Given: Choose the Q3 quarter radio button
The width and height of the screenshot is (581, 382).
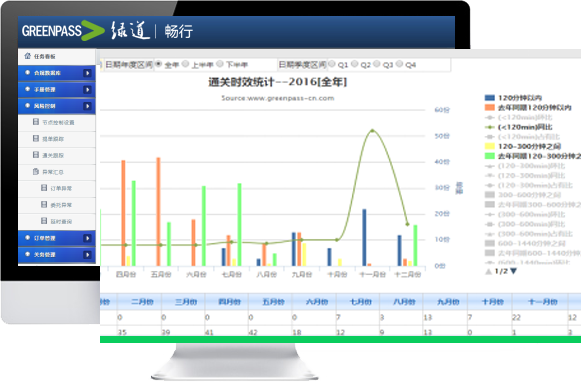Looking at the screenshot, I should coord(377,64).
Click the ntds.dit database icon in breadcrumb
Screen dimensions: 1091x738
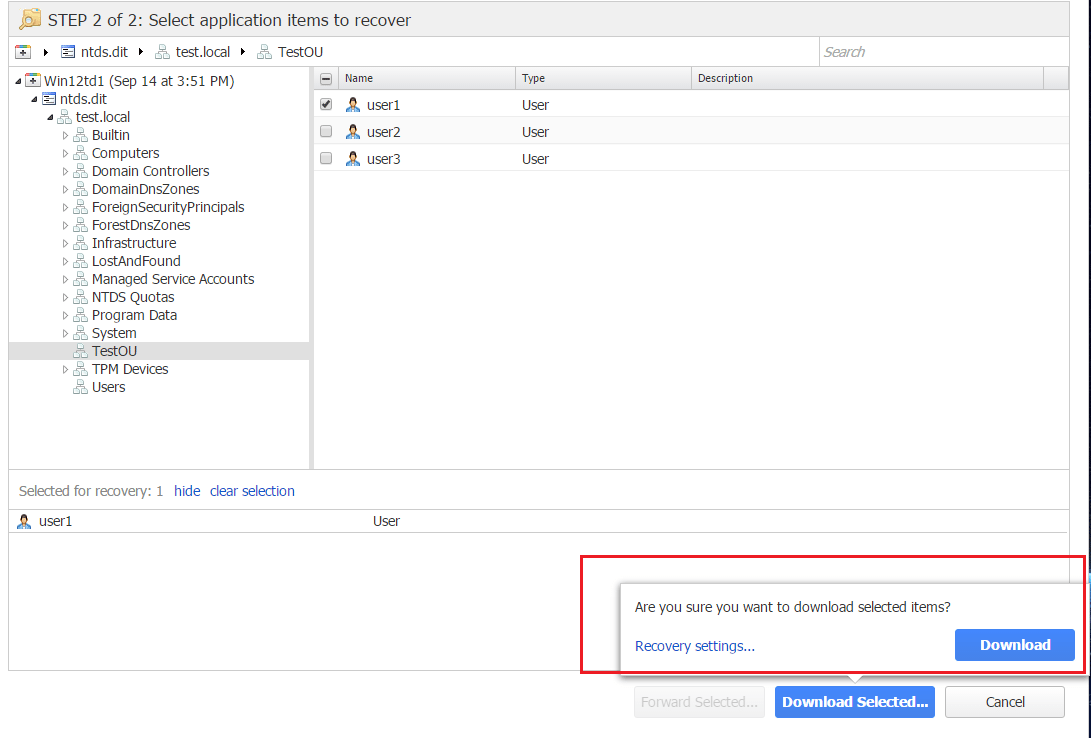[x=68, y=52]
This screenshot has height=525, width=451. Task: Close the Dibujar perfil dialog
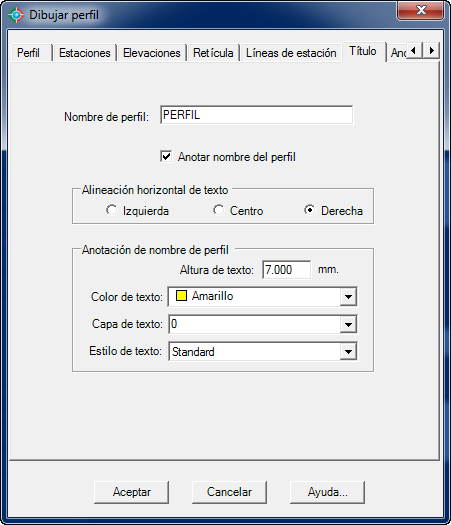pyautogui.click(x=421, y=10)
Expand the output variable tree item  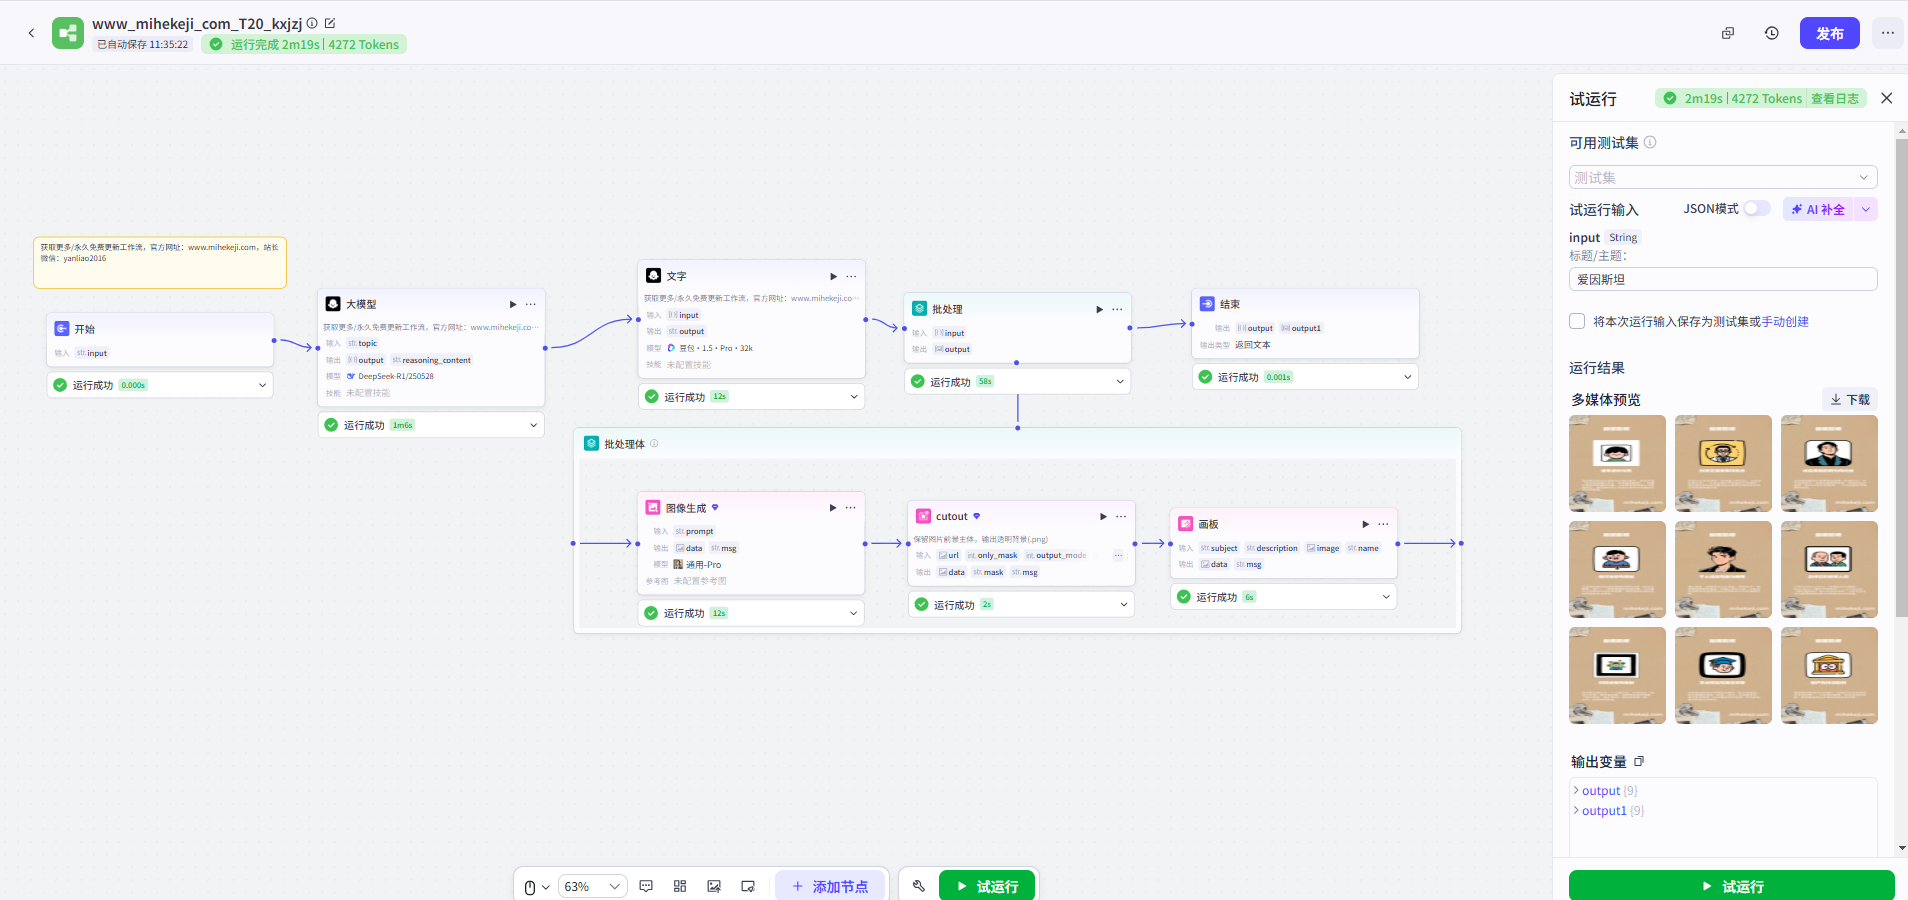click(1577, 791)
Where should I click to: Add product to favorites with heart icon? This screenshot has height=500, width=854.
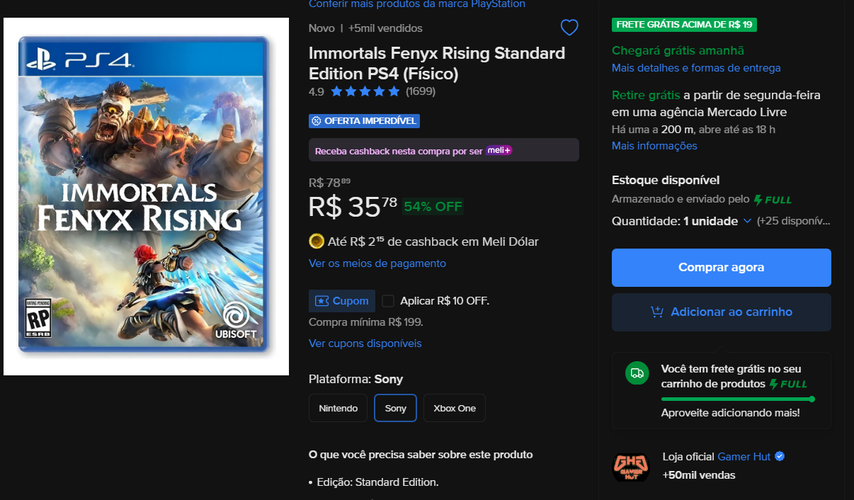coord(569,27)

*TASK TO COMPLETE:* This task calls for the lines from the line containing "Where should I" through the end of the listing, set down exactly and only, with pictures omitted.

*REPLY:*
Where should I click to: Add product to favorites with heart icon? This screenshot has height=500, width=854.
coord(569,27)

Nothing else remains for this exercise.